Ayer por la tarde falleció el escritor Germán Dehesa, uno de los cronistas sociales más talentosos que ha dado México. Amén de ser un prolífico autor, también era un usuario de Twitter prolífico. Por esta razón, no es de extrañarse el revuelo que provocó dentro de la red social su fallecimiento. En unas cuantas horas, se le sumaron cerca de ocho mil seguidores nuevos. Sus columnas fueron compartidas; sus frases, retuiteadas. Como un homenaje póstumo, sus letras volaron por la red, en una necrológica de 140 caracteres.
La muerte está rodeada de simbolismos. Recuerdo que hace varios años, cuando cursaba la universidad, un compañero de carrera falleció en un accidente automovilístico. Escritor empredernido, de pronto su blog se convirtió en un camposanto virtual.

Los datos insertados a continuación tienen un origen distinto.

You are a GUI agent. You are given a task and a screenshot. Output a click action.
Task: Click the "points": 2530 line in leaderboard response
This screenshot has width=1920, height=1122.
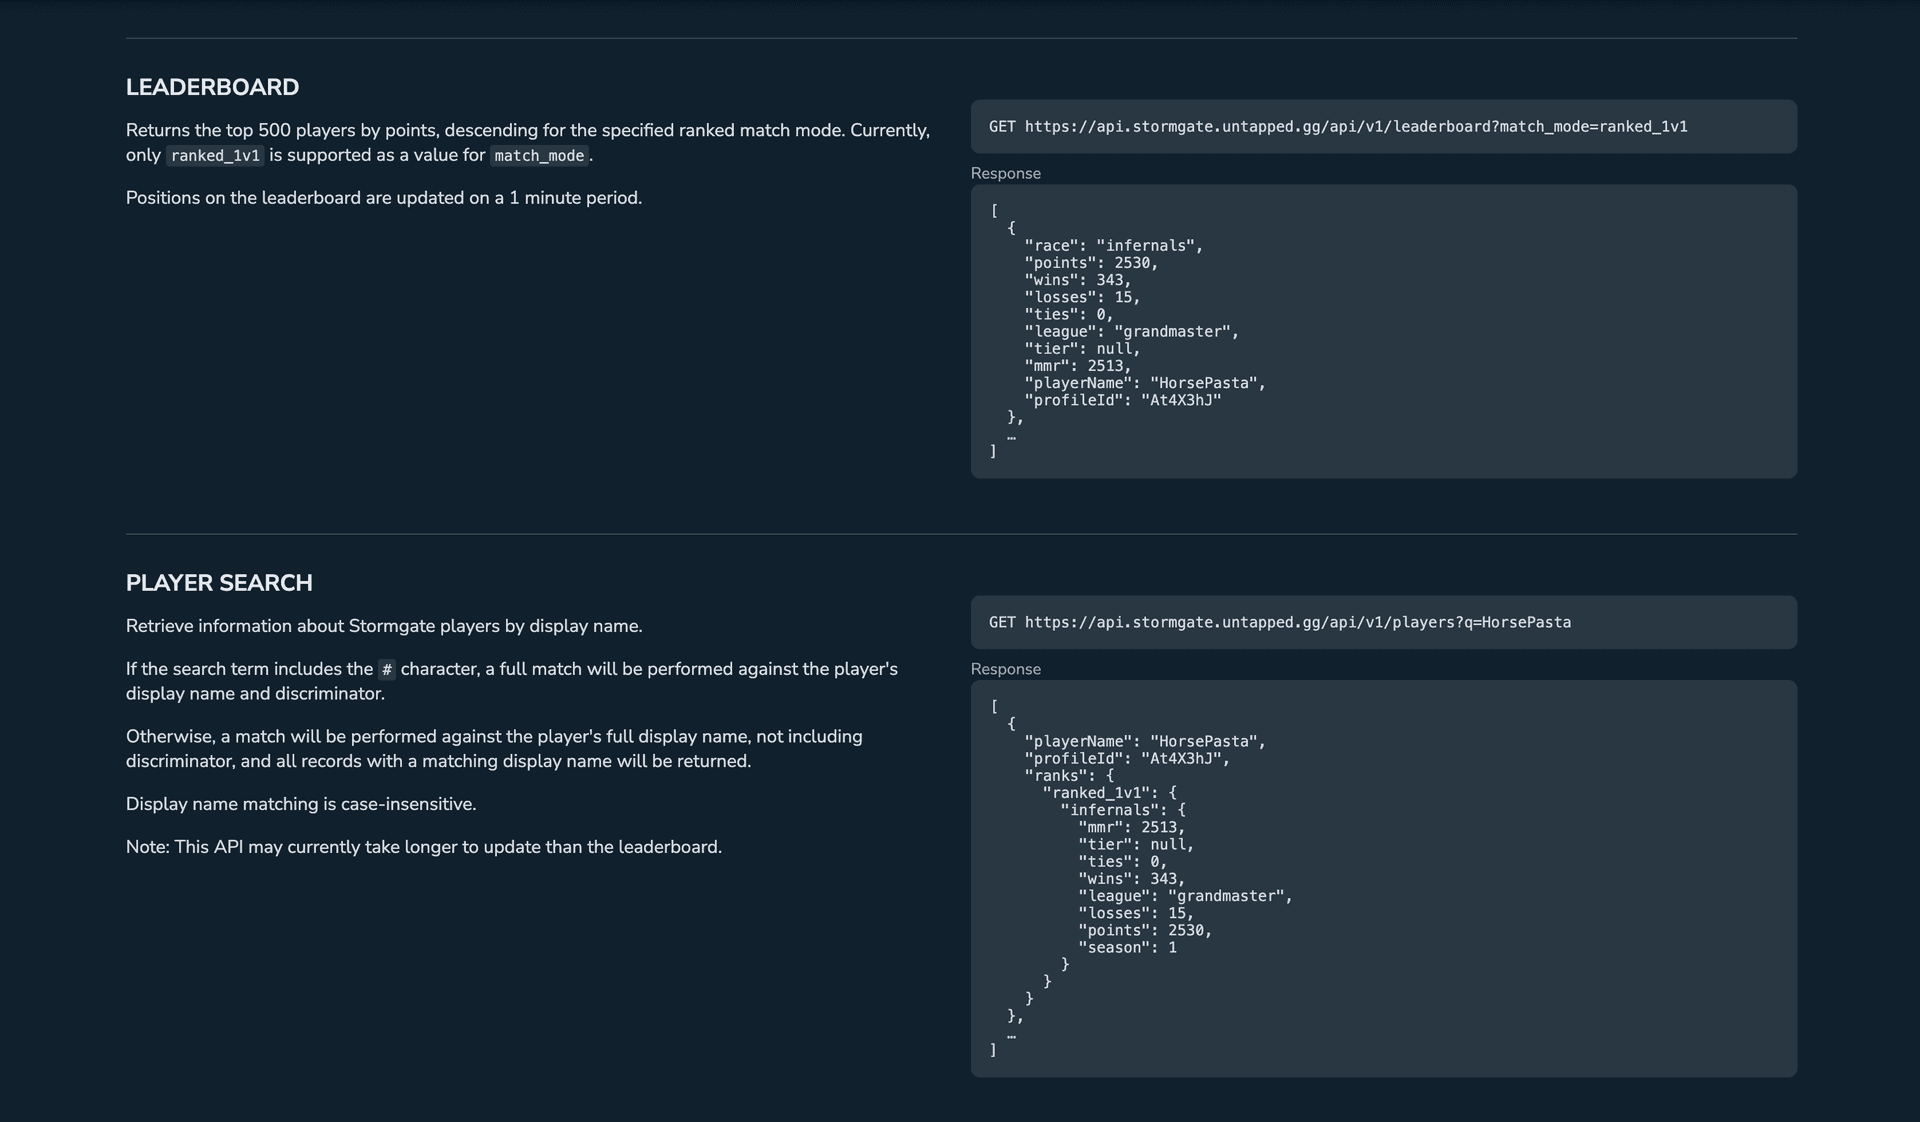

A través de los comentarios, muchos amigos, colegas y compañeros le escribimos anécdotas, recuerdos y eulogias. “La fama es efímera, el Internet es eterno”, reza una máxima, nunca tan certera como cuando el autor se ha ido.
De nuestra actividad en línea queda una huella, un bagaje inconsciente de momentos acumulados. El eterno deseo del ser humano de dejar un legado se satisface (aunque sea un poco, aunque sea sin querer) con nuestro contenido. Tan simple como si un lector desconoce la obra de Dehesa: basta una búsqueda en Google para reconstruir, resultado por resultado, la figura de un eminente hombre. Por mínimo que haya sido nuestro papel en este mundo (virtual), algo quedará en el caché.
Piensa por un segundo en todos los blogs, cuentas de Twitter, de Facebook, de Flickr, que han sido abandonadas por el fallecimiento de su dueño. Estos espacios, silentes como sepulcros, quedan para materializar el recuerdo de una persona en la vastedad del ciberespacio. Si las palabras se las lleva el viento, que sea el Internet quien las retenga, tanto las propias como las ajenas. ¿Que pasará con toda esa memoriabilia que dejamos atrás? Una página en blanco, un obituario abierto para consuelo de los deudos y homenaje de los caídos.
Gracias quiero dar al infinito laberinto de las causas y los efectos, fue el epitafio involuntario de Germán Dehesa. Desde este laberinto de ceros y unos viajando al infinito, le reconozco, maestro. Que sus letras, como las de tantos anónimos, encuentren casa en esta memoria colectiva interminable. Como el amigo que, año con año, entra a dejar un comentario más al blog de su hermano fallecido, que las flores nunca terminen de llegar a su última morada virtual.










Gran artículo.
QEPD German De(h)esa nadie se escapa, de la muerte
Al parecer muchos de los que entra aqui realmente no conocian a Germna Dehesa una lastima. Descanse en paz.
UN GRAN ARTÍCULO PARA UN GRAN SER HUMANO Y COMO BIEN ESCRIBE PEPÉ FLORES, SI LAS PLABRAS SE LAS LLEVA EL VIENTO, QUE SEA EL INTERNET QUIÉN LAS RETENGA, TANTO LAS PROPIAS COMO LAS AJENAS, PARA SEGUIR EN CONTACTO CONTIGO, GERMAN DEHESA, EN ESE PLANO SIDERAL DONDE SEGURO SEGUIRÁS EN CONTACTO CON LOS TERRESTRES. GRACIAS GERMAN DEHESA. D.en P.
este año es realmente malo para las letras en mexico, que se estan llendo todos los buenos y no ai quien los supla, ni modo al gran monsi le faltaba con quien platicar del mexico real alla “arriba” descanse en paz ,, pues :(
Pepe, diste en el clavo con esos sitios ahora vacíos porque el dueño ha fallecido…sin embargo, Dehesa seguirá vivo, pues el trasciende los tiempos y a la muerte: German logró lo que pocos, la inmortalidad.
Hoy todos son charros negros, pues la Nacional está de luto; el auri extrañará al puma mas puma, pues la Muerte le dijo: Hoy Toca. Hoy German descansa en Paz…¿y como descansó Montiel?
Aunque no siempre compartía sus ideas u opiniones reconozco su labor como hombre de letras. Lo conocía de años a través de sus escritos y de sus apariciones en televisión. Por otro lado, acerca de lo permanente en internet tengo mis dudas: ¿se guardará todo o en algún momento será borrado cualquier contenido y estará oculto incluso para el autor original pero sí disponible para google o los gobiernos con quien sabe qué intenciones?
Se extrañara su “De aqui para alla…” He estado aplazando y aplazando la compra de su libro “los prisidentes”. Ahora si, no hay pero que valga, a comprarlo mañana!
Los contenidos de la internet no son eternos. ERROR 404
México pierde uno más en la lucha por un cambio verdadero… lo Héroes que no hacen monerías si no que luchan con las palabras.